---
title: "Debugging Claude Agents: Loops, Bad Tool Calls, Fixes (Claude For Enterprise)"
description: "Fix the top Claude agent failure modes: infinite loops, wrong tool calls, and hallucinated arguments. Concrete tactics plus a debug flowchart."
canonical: https://callsphere.ai/blog/debugging-claude-agents-loops-bad-tool-calls-fixes-claude-for-enterpri
category: "Agentic AI"
tags: ["agentic ai", "claude", "debugging", "tool use", "claude agent sdk", "enterprise ai", "mcp"]
author: "CallSphere Team"
published: 2026-03-20T11:00:00.000Z
updated: 2026-06-07T01:28:22.576Z
---

# Debugging Claude Agents: Loops, Bad Tool Calls, Fixes (Claude For Enterprise)
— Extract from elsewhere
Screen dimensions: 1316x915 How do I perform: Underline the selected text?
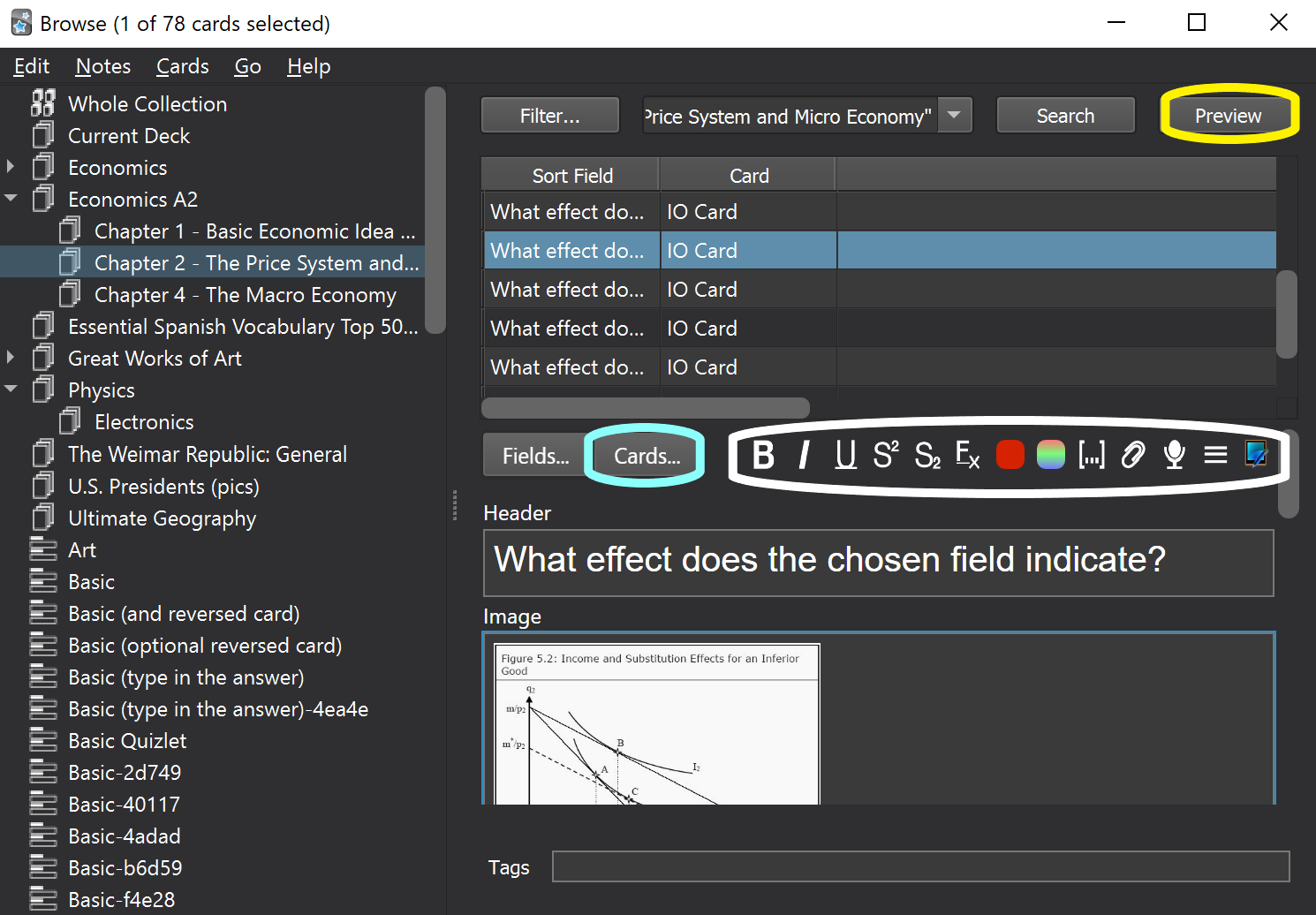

> Fix the top Claude agent failure modes: infinite loops, wrong tool calls, and hallucinated arguments. Concrete tactics plus a debug flowchart.

The first time a Claude agent works end-to-end in a demo, it feels like magic. The hundredth time it runs in production against real enterprise traffic, you learn that the magic has very specific, very repeatable failure modes. An agent that books a meeting flawlessly on Tuesday will, on Thursday, call the same read-only tool eleven times in a row, pass a customer ID that never existed, or quietly decide the task is done before it actually finished anything. Debugging these systems is its own discipline, and it looks almost nothing like debugging a normal program.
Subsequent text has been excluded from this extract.